While working with the steward, Anthea discovers one of their mares was pregnant when she was sold and this foal turns out to be a key part of the breeding program and must be recovered if her father’s goals are to be achieved.
Her mother is overjoyed by Anthea’s invitation to the Dragon Family’s House Party. Anthea agrees to go, but for much different reasons, she tracked the sale of the pregnant mare to them. However, neither realizes why Dragon Mother extended the invite.
Unfortunately, that’s as far as I’ve gotten. This week’s plan is to sit down and hammer on the heroine’s storyline some more. The general idea of where I want to take her exists, but I need to weave it into the original hero’s story.

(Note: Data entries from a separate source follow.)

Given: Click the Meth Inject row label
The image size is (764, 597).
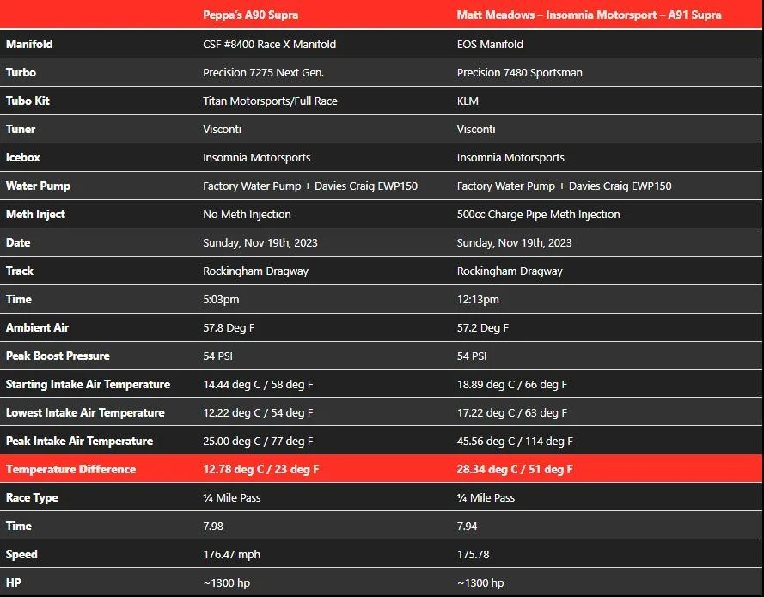Looking at the screenshot, I should tap(35, 214).
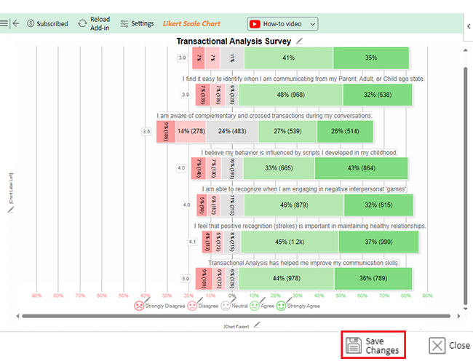This screenshot has height=364, width=473.
Task: Click the Strongly Disagree sad face legend
Action: [139, 306]
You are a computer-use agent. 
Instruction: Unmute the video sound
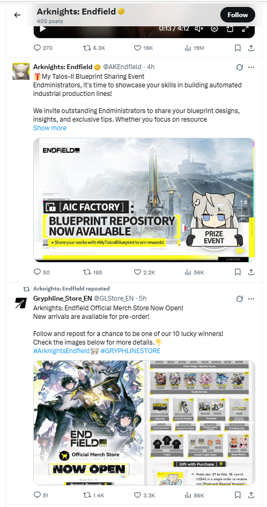tap(199, 28)

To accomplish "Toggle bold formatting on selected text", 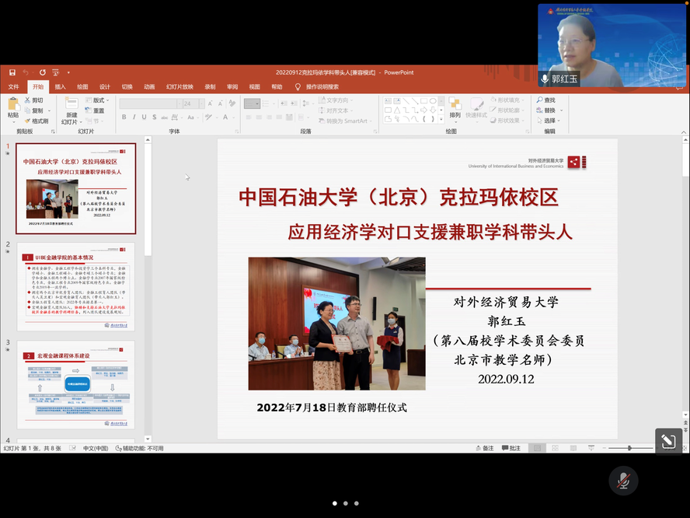I will coord(124,117).
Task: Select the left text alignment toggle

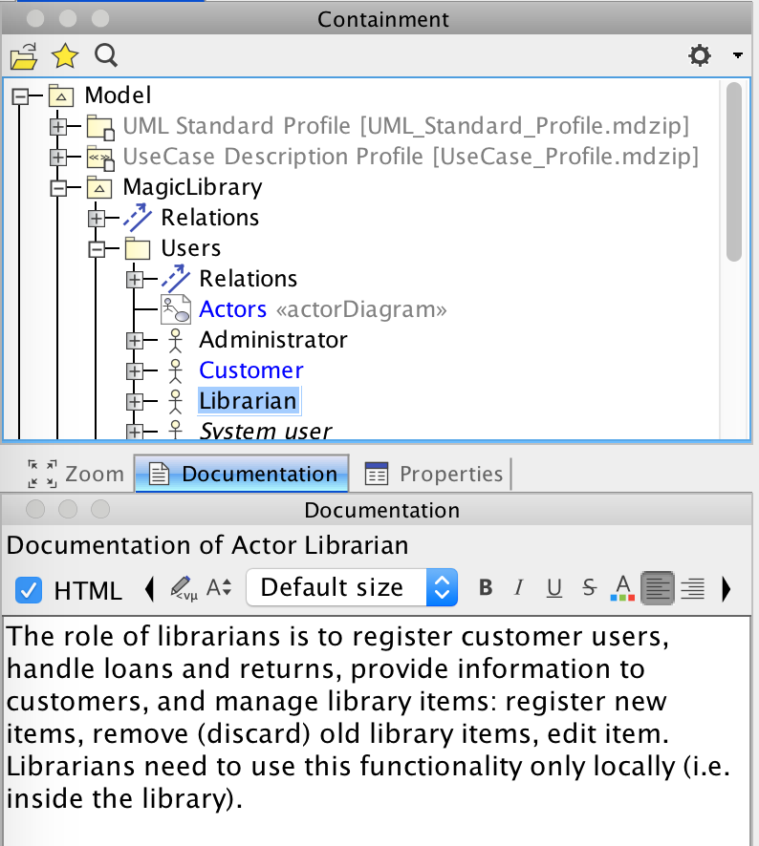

I think my new mantra needs to be K.I.S.S. Keep it simple, stupid. Everything keeps getting tangled up and I end up chasing down rabbit holes after complications that are in most cases unnecessary. I rarely attempt to write short and don’t think I would be able to do so without problems. I read a couple articles on the topic, but my brain doesn’t understand the difference between dilemma and major conflict.
The ability to estimate word counts is currently beyond me. If someone asks how long a story will be, you got me. Not a clue. If I consider my difficulties in finishing what I start, this shouldn’t come as a surprise.
So here’s what I have for the heroine’s story so far:
Flora wants her daughter, Anthea, to be more ladylike because she knows a hoyden won’t land a suitable husband. However, on his deathbed, Anthea promised her father to carry on his breeding program at the family stables.
Anthea and the steward discover Dragon family stole foal when they bought a mare last season. She realizes this foal holds the key to her father’s breeding plan and vows to get it back.
Anthea wants to make her mother happy but can’t seem to do it when her mother asks for her promise not to search out the stolen foal and to think about her future.
She receives invitation to Dragon’s house party and sees it as a way to keep promise to both parents. Little does Anthea realize, she has been invited because the Dragon Mother wants to compromise her into marrying her eldest son.